Nehlen had another bottom line coming into the season. Senior Jake Kelchner (6 feet 2, 215 pounds) was going to be his starting quarterback, not senior Darren Studstill (6-2, 190), who had started most of last season.

End of conversation. Goodbye quarterback controversy.

"Jake was starting to come into his own when he got hurt last year [swelling around elbow in third game against Maryland]," said Nehlen. "His problem was that he didn't get enough quality snaps. But he had a great spring, and since then he has taken off."

Kelchner, a straight drop-back type passer who transferred from Notre Dame, leads the nation in passing efficiency with a 183.3 rating. He's completed 85 of 124 attempts for 1,373 yards, 10 touchdowns and three interceptions.

Studstill splits some playing time with Kelchner, mostly in the first half to give defenses a change of pace. But Studstill is a runner who does most of his damage outside the pocket. He has completed 37 of 57 passes for 670 yards, seven touchdowns and two interceptions.

"The biggest way it's helped me is that when he comes in late in first quarter or early second quarter, I get to come off the field and watch what they're doing while he's in there," said Kelchner, who will start tomorrow despite a hamstring injury.

"It gives me a different look at things, it really helps me," he said. "I can talk to coaches and everything, get things straightened out. He's got fresh legs and a fresh arm going in. He's very productive when he's in there."

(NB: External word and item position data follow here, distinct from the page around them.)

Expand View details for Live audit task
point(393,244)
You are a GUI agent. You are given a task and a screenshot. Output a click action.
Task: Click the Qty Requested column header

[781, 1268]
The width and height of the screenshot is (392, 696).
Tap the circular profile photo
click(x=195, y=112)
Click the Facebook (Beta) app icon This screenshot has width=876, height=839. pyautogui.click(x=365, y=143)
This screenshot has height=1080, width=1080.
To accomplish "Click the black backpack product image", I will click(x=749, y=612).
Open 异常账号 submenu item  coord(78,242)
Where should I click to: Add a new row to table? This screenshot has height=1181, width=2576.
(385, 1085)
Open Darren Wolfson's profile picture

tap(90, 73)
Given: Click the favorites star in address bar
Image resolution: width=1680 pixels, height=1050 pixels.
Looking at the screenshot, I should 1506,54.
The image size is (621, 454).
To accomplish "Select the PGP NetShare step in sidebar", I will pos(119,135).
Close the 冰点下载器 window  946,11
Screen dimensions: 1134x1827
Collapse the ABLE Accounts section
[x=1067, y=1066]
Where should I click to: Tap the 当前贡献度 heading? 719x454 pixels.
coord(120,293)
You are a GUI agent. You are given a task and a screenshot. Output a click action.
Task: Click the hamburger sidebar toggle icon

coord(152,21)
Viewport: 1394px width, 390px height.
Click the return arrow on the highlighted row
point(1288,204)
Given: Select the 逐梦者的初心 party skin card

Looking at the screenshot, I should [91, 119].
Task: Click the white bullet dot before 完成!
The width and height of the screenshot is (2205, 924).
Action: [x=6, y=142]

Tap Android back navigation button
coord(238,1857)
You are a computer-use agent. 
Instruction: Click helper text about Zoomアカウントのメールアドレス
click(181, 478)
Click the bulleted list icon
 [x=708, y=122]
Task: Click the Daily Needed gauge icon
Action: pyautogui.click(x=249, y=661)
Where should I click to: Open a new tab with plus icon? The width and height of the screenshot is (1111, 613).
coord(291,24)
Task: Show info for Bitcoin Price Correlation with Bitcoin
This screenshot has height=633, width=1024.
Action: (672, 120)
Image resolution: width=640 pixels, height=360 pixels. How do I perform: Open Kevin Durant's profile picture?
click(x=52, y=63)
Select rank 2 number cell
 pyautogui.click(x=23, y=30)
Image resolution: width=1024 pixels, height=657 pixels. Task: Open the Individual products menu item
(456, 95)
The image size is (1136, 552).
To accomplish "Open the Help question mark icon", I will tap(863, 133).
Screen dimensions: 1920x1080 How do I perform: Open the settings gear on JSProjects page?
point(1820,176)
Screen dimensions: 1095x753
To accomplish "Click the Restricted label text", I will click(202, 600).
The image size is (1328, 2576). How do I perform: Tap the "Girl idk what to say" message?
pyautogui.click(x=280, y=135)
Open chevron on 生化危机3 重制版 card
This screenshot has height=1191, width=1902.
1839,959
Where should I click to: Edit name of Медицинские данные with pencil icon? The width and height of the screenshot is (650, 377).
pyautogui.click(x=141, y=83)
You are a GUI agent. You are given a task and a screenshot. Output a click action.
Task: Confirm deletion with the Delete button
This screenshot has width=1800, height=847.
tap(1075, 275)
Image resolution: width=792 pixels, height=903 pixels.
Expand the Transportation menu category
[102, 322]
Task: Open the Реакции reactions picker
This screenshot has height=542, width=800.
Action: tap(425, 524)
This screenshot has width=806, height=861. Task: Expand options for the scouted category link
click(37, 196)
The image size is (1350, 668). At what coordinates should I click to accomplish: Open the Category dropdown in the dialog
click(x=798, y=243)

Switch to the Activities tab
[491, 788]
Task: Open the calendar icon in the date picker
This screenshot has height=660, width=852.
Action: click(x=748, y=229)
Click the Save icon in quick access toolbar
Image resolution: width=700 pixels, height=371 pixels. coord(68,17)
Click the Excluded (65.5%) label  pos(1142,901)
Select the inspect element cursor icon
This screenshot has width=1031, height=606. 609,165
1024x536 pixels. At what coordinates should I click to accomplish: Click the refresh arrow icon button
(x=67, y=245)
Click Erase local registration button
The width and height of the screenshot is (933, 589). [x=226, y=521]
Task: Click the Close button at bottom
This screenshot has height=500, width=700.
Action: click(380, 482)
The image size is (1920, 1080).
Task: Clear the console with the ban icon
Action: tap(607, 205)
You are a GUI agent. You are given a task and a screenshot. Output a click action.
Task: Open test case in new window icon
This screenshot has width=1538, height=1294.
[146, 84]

It's an offense that seems to score at will, even with a front line that returned only two starters. The Mountaineers are averaging 40.8 points, 239.7 passing and 265.9 rushing years. Sophomore tailback Robert Walker has 1,049 yards rushing and Baker has 35 receptions for 640 yards and five touchdowns to lead the team.

But what about defense? The Mountaineers are allowing 125.4 rushing and 225.6 passing yards. They barely beat Virginia Tech (14-13), Louisville (36-34) and even had trouble against Maryland (42-37). Pass rush? Forget it. West Virginia has only 23 sacks.

Miami has one of the fastest teams in football. The Hurricanes also have straightened out their offense since replacing Frank Costa at quarterback with Ryan Collins.

Maybe that's why Nehlen doesn't want to get caught up in MountaineersMania yet. "My biggest celebration would be a hot-fudge sundae -- that's if we win. I'll probably have one if we lose, too," he said.

Mountaineers guard Tom Robsock said: "You have to understand Coach Nehlen. He's been around for a long time. He knows how to motivate his players, how to handle situations and the media. He may not party in the streets, but he'll probably have one heck of a celebration at home by himself if we win."